• _Stated exercise_:
Copy out the data word for word, everything from the line containing "How do I perform: Open" down to the line containing "coord(300,202)", with both of those lines included.
#####
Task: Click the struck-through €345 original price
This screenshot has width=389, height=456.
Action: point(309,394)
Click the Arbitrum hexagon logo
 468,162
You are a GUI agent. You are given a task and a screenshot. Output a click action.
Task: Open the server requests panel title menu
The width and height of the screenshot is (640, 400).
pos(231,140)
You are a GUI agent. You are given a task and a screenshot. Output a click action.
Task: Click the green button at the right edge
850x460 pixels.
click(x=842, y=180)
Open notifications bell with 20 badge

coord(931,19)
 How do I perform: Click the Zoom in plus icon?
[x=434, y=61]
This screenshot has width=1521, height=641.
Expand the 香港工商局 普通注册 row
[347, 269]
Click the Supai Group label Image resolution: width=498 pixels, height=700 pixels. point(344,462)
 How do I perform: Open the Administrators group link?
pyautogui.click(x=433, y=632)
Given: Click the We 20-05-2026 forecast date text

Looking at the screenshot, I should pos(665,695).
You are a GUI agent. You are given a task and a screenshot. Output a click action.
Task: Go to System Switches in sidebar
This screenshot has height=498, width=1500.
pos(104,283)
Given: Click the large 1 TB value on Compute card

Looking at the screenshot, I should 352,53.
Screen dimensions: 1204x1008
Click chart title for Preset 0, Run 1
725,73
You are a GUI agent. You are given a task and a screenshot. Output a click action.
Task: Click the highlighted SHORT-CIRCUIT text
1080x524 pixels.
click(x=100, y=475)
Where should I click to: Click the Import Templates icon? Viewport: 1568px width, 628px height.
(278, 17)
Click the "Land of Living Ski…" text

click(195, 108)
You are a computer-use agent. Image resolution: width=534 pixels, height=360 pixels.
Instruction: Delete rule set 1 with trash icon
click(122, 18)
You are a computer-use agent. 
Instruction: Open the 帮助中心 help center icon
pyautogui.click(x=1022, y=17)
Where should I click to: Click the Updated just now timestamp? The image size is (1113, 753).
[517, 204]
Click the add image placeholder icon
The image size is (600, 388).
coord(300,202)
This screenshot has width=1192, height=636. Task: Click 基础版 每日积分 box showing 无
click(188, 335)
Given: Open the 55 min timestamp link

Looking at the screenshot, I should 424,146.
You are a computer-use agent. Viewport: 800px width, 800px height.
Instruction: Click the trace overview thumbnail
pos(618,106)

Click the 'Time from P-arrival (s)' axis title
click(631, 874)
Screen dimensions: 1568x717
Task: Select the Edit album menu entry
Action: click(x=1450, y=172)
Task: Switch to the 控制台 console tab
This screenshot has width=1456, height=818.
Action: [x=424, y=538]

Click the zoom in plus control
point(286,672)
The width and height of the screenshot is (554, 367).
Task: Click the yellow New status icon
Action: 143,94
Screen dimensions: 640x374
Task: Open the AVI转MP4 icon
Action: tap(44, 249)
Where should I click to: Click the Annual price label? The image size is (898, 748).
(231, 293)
#####
• _Task solution_:
 How do I perform: Open the Administrators group link?
pyautogui.click(x=433, y=632)
Given: Click the We 20-05-2026 forecast date text

Looking at the screenshot, I should pos(665,695).
You are a GUI agent. You are given a task and a screenshot. Output a click action.
Task: Go to System Switches in sidebar
This screenshot has height=498, width=1500.
pos(104,283)
Given: Click the large 1 TB value on Compute card

Looking at the screenshot, I should 352,53.
Screen dimensions: 1204x1008
Click chart title for Preset 0, Run 1
725,73
You are a GUI agent. You are given a task and a screenshot. Output a click action.
Task: Click the highlighted SHORT-CIRCUIT text
1080x524 pixels.
click(x=100, y=475)
Where should I click to: Click the Import Templates icon? Viewport: 1568px width, 628px height.
(278, 17)
Click the "Land of Living Ski…" text

click(195, 108)
You are a computer-use agent. Image resolution: width=534 pixels, height=360 pixels.
Instruction: Delete rule set 1 with trash icon
click(122, 18)
You are a computer-use agent. 
Instruction: Open the 帮助中心 help center icon
pyautogui.click(x=1022, y=17)
Where should I click to: Click the Updated just now timestamp? The image size is (1113, 753).
[517, 204]
Click the add image placeholder icon
The image size is (600, 388).
coord(300,202)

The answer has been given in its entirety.